Gonnerman: I think it would be shocking to a national audience to hear that. But in New York, it would almost be surprising if an 18-B lawyer did visit their client on Rikers. I think it’s not unusual for an 18-B lawyer to never visit their client on Rikers because it is incredibly arduous to get out there and get back, and it eats up a tremendous amount of time. And these lawyers are incredibly overtaxed. They have to pick up so many cases in order to make a living. What they do, as it gets into in the piece, is they have introduced video-conferencing at the courthouse in the Bronx so that makes life easier for those lawyers who take up that opportunity.

JJIE: What surprised you most about Browder and his story?

Gonnerman: I think the fact that he was so steadfast in his refusal to plead guilty. Over weeks and months, including in that final moment in the spring of 2013 when Judge Patricia DiMango essentially tells him he could walk out today if he wanted to plead guilty. Yet despite enduring some of the worst that Rikers dishes out, he still would not give up, would not give in. I think that is pretty extraordinary, and he was quite young too. And all he had was his own belief and his own faith that it was going to work out that and that pleading guilty wasn’t the right thing to do, that one should never plead guilty just to go home, that you always should stick to your guns if you feel you’ve really done nothing wrong. So I guess his fortitude in that situation despite everything sort of being against him and nobody paying attention to him or his case is the kind of thing that really grabs your attention.

JJIE: Where did that inner strength come from?

Gonnerman: His mother visited him every week and brought him clean clothes and talked to him on the phone, and he told me if not for his mother, he probably would have just gone insane. I think that’s something that a lot of inmates don’t have, including a lot of young inmates, and I think that helped give him the strength to hang in there in a way when maybe others would have given up.

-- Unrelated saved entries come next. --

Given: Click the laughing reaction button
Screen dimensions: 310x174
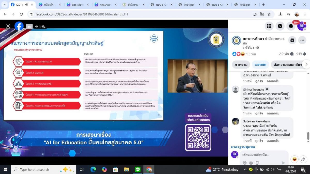Looking at the screenshot, I should point(294,159).
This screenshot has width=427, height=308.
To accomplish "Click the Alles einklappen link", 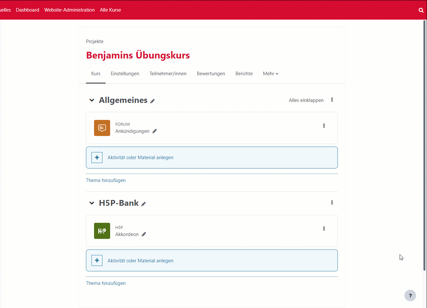I will (306, 100).
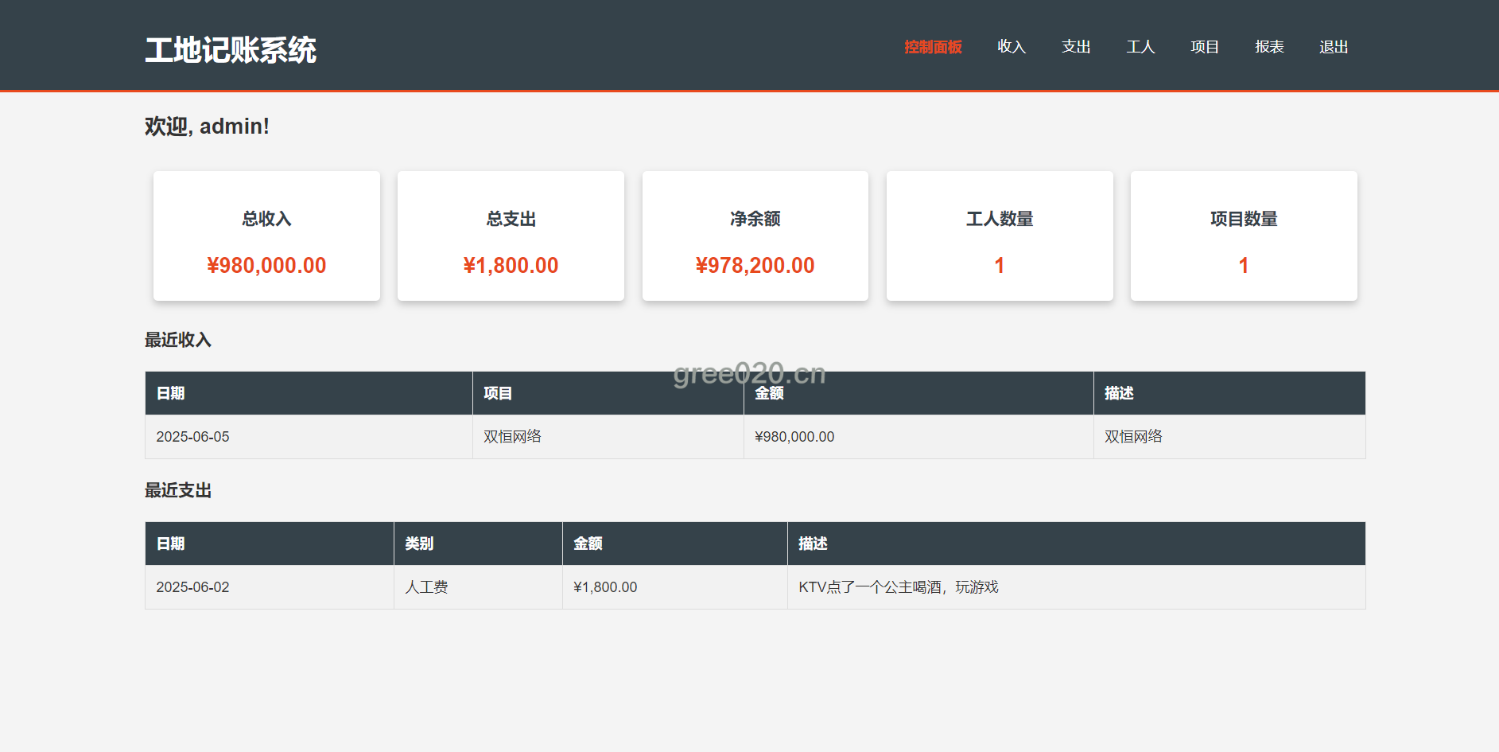
Task: Click 退出 to log out
Action: click(x=1334, y=47)
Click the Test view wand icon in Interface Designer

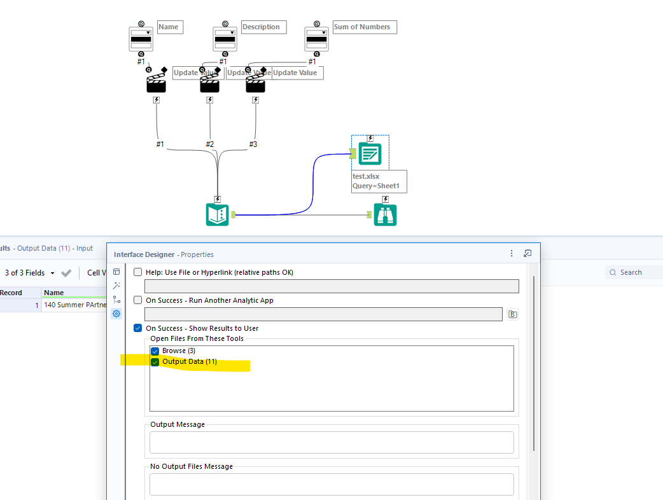(116, 286)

Even the matter of the laundry. So other inmates had to scrub their clothes by hand, so that means walking around in dirty clothes all the time. And the fact that Kalief could have his mother doing his laundry, which maybe seems like it’s really a minor thing, is such a major quality-of-life issue. It just helped to keep him a little bit sane in a very insane environment. Small details like that, I think, really helped.

JJIE: What about Browder’s suicide attempts while incarcerated?

Gonnerman: There were several suicide attempts. Obviously, he reaches moments of despair and just feels like he can’t take it anymore. His brother said something interesting: When Kalief would talk about his civil case, he would sound very strong and very determined not to give up, give in. But then he had almost a different personality when he was talking about jail conditions.

JJIE: How did you get Browder to open up to you so much?

Gonnerman: I ended up spending quite a bit of time with him, and I think he felt increasingly comfortable talking about some of his more difficult days on Rikers. While it was understandably difficult for him to talk about his more traumatic memories, I think he spoke to me about them because he wanted his story to be told — and he wanted the public to know all that he had endured.